Extending a class in Java without initializing

public class LinkedListStructs {
    public LinkedList l1 = new LinkedList();

    public LinkedListStructs(){
        ListNode h1 = new ListNode(4);
        ListNode h2 = new ListNode(3);
        ListNode h3 = new ListNode(12);
        ListNode h4 = new ListNode(9);
        ListNode h5 = new ListNode(9);
        ListNode h6 = new ListNode(4);
        l1.head = h1;
        h1.next = h2;
        h2.next = h3;
        h3.next = h4;
        h4.next = h5;
        h5.next = h6;
    }

}

Then I extend this in my other class:

public class Tester extends LinkedListStructs{

    public void removeDupsTest(){
      l1.printList();
      l1.removeDups();
      l1.printList();
      }

    }

I didn't initialize a new instance of LinkedListStructs. My question is, when I extend a class, is an instance automatically created?

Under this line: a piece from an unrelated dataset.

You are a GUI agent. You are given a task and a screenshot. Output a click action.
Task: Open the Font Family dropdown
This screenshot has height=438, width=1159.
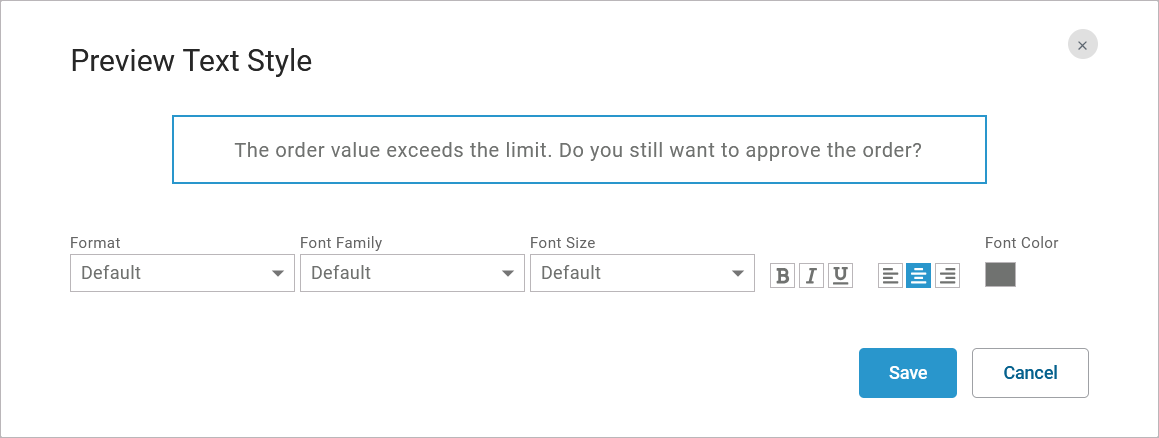tap(400, 273)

I am confused because I used LinkedList l1 in my tester class, but the object itself needs to be initialized with a constructor as you see with public LinkedListStructs(){}

So, how does it work? If I don't create an instance, initialize properties of linked list then how is it possible to use it?

Thanks

Upvotes: 0

Views: 813

Answers (3)

arunk2
arunk2

Reputation: 2416

To answer your doubt:

Since you have extended the LinkedListStructs and created a new class Tester (meaning of 'public class Tester extends LinkedListStructs')

All the behaviour will be available in the derived(or extended) class. This is the fundamental of Inheritance (and hence reusability). You may choose to override it as well. This is for polymorphism (you can have 'implements' to achive this).

Since, there is no explicit constructor in Tester class. The default constructor will be called, which in turn will call all its super classes constructor. Default constructor documentation can be found here.

I guess that's the direct answer to your question.

Upvotes: 1

Sergey Kalinichenko
Sergey Kalinichenko

Reputation: 726479

Java figures it out for you: when you extend a class that has a parameterless constructor, and do not define a constructor, your derived class automatically gets a default constructor:

JLS section 8.8.9:

If a class contains no constructor declarations, then a default constructor with no parameters is automatically provided.

If the class being declared is the primordial class Object, then the default constructor has an empty body. Otherwise, the default constructor simply invokes the superclass constructor with no arguments.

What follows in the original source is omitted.